_What you are asked to do_: Starting at the first line, reproduce the listing below in full, exactly as given.
** Material supplied follows **
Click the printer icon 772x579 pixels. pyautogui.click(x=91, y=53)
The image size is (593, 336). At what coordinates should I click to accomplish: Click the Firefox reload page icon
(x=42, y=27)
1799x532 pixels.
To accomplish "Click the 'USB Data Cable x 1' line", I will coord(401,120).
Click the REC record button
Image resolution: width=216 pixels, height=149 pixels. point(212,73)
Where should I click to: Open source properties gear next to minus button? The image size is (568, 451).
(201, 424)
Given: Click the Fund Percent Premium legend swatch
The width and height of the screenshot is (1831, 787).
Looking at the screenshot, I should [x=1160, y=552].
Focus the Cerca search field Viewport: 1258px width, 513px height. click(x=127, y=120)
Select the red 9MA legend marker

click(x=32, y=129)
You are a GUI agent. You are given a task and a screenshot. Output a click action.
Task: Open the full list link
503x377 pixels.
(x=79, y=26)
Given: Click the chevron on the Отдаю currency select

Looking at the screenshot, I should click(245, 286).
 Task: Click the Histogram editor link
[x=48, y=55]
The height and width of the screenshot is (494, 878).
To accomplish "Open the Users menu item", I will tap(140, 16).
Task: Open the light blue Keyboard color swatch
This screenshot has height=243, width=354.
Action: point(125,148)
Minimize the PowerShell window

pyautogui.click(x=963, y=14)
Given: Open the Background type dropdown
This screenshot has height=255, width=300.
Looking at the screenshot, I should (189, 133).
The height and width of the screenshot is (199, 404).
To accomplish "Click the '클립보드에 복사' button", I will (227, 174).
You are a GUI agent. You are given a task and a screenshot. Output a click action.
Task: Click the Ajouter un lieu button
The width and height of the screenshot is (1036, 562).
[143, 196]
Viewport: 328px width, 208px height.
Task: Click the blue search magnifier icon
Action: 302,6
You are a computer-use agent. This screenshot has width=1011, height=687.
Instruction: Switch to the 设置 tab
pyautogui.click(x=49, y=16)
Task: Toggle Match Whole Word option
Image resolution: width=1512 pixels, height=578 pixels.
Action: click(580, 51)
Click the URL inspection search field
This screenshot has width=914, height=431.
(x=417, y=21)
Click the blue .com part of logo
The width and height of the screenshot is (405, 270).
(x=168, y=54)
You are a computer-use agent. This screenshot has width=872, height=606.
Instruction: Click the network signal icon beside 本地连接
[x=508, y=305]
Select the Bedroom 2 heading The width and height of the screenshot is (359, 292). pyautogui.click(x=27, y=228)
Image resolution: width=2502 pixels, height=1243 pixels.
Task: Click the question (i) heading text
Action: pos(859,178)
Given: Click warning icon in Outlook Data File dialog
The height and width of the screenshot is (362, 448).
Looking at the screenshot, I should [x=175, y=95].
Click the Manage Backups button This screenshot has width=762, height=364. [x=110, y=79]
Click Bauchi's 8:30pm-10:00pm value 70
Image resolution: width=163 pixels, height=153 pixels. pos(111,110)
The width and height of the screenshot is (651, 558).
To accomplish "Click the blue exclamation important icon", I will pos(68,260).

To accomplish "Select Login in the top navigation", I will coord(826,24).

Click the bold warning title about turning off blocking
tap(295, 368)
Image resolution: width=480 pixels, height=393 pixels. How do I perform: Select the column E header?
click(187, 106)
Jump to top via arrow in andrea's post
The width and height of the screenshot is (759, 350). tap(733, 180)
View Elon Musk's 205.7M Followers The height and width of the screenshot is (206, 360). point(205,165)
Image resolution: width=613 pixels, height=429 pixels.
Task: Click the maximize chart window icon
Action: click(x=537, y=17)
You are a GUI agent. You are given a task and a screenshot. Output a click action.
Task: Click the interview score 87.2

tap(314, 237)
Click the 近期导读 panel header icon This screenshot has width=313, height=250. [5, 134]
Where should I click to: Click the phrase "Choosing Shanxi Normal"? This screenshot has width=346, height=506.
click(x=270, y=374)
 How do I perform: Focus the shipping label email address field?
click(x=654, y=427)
** End of Material supplied **
_Your solution_:
Click the printer icon 772x579 pixels. pyautogui.click(x=91, y=53)
The image size is (593, 336). At what coordinates should I click to accomplish: Click the Firefox reload page icon
(x=42, y=27)
1799x532 pixels.
To accomplish "Click the 'USB Data Cable x 1' line", I will coord(401,120).
Click the REC record button
Image resolution: width=216 pixels, height=149 pixels. point(212,73)
Where should I click to: Open source properties gear next to minus button? The image size is (568, 451).
(201, 424)
Given: Click the Fund Percent Premium legend swatch
The width and height of the screenshot is (1831, 787).
Looking at the screenshot, I should [x=1160, y=552].
Focus the Cerca search field Viewport: 1258px width, 513px height. click(x=127, y=120)
Select the red 9MA legend marker

click(x=32, y=129)
You are a GUI agent. You are given a task and a screenshot. Output a click action.
Task: Open the full list link
503x377 pixels.
(x=79, y=26)
Given: Click the chevron on the Отдаю currency select

Looking at the screenshot, I should click(245, 286).
 Task: Click the Histogram editor link
[x=48, y=55]
The height and width of the screenshot is (494, 878).
To accomplish "Open the Users menu item", I will tap(140, 16).
Task: Open the light blue Keyboard color swatch
This screenshot has height=243, width=354.
Action: point(125,148)
Minimize the PowerShell window

pyautogui.click(x=963, y=14)
Given: Open the Background type dropdown
This screenshot has height=255, width=300.
Looking at the screenshot, I should (189, 133).
The height and width of the screenshot is (199, 404).
To accomplish "Click the '클립보드에 복사' button", I will (227, 174).
You are a GUI agent. You are given a task and a screenshot. Output a click action.
Task: Click the Ajouter un lieu button
The width and height of the screenshot is (1036, 562).
[143, 196]
Viewport: 328px width, 208px height.
Task: Click the blue search magnifier icon
Action: 302,6
You are a computer-use agent. This screenshot has width=1011, height=687.
Instruction: Switch to the 设置 tab
pyautogui.click(x=49, y=16)
Task: Toggle Match Whole Word option
Image resolution: width=1512 pixels, height=578 pixels.
Action: click(580, 51)
Click the URL inspection search field
This screenshot has width=914, height=431.
(x=417, y=21)
Click the blue .com part of logo
The width and height of the screenshot is (405, 270).
(x=168, y=54)
You are a computer-use agent. This screenshot has width=872, height=606.
Instruction: Click the network signal icon beside 本地连接
[x=508, y=305]
Select the Bedroom 2 heading The width and height of the screenshot is (359, 292). pyautogui.click(x=27, y=228)
Image resolution: width=2502 pixels, height=1243 pixels.
Task: Click the question (i) heading text
Action: pos(859,178)
Given: Click warning icon in Outlook Data File dialog
The height and width of the screenshot is (362, 448).
Looking at the screenshot, I should [x=175, y=95].
Click the Manage Backups button This screenshot has width=762, height=364. [x=110, y=79]
Click Bauchi's 8:30pm-10:00pm value 70
Image resolution: width=163 pixels, height=153 pixels. pos(111,110)
The width and height of the screenshot is (651, 558).
To accomplish "Click the blue exclamation important icon", I will pos(68,260).

To accomplish "Select Login in the top navigation", I will coord(826,24).

Click the bold warning title about turning off blocking
tap(295, 368)
Image resolution: width=480 pixels, height=393 pixels. How do I perform: Select the column E header?
click(187, 106)
Jump to top via arrow in andrea's post
The width and height of the screenshot is (759, 350). tap(733, 180)
View Elon Musk's 205.7M Followers The height and width of the screenshot is (206, 360). point(205,165)
Image resolution: width=613 pixels, height=429 pixels.
Task: Click the maximize chart window icon
Action: click(x=537, y=17)
You are a GUI agent. You are given a task and a screenshot. Output a click action.
Task: Click the interview score 87.2

tap(314, 237)
Click the 近期导读 panel header icon This screenshot has width=313, height=250. [5, 134]
Where should I click to: Click the phrase "Choosing Shanxi Normal"? This screenshot has width=346, height=506.
click(x=270, y=374)
 How do I perform: Focus the shipping label email address field?
click(x=654, y=427)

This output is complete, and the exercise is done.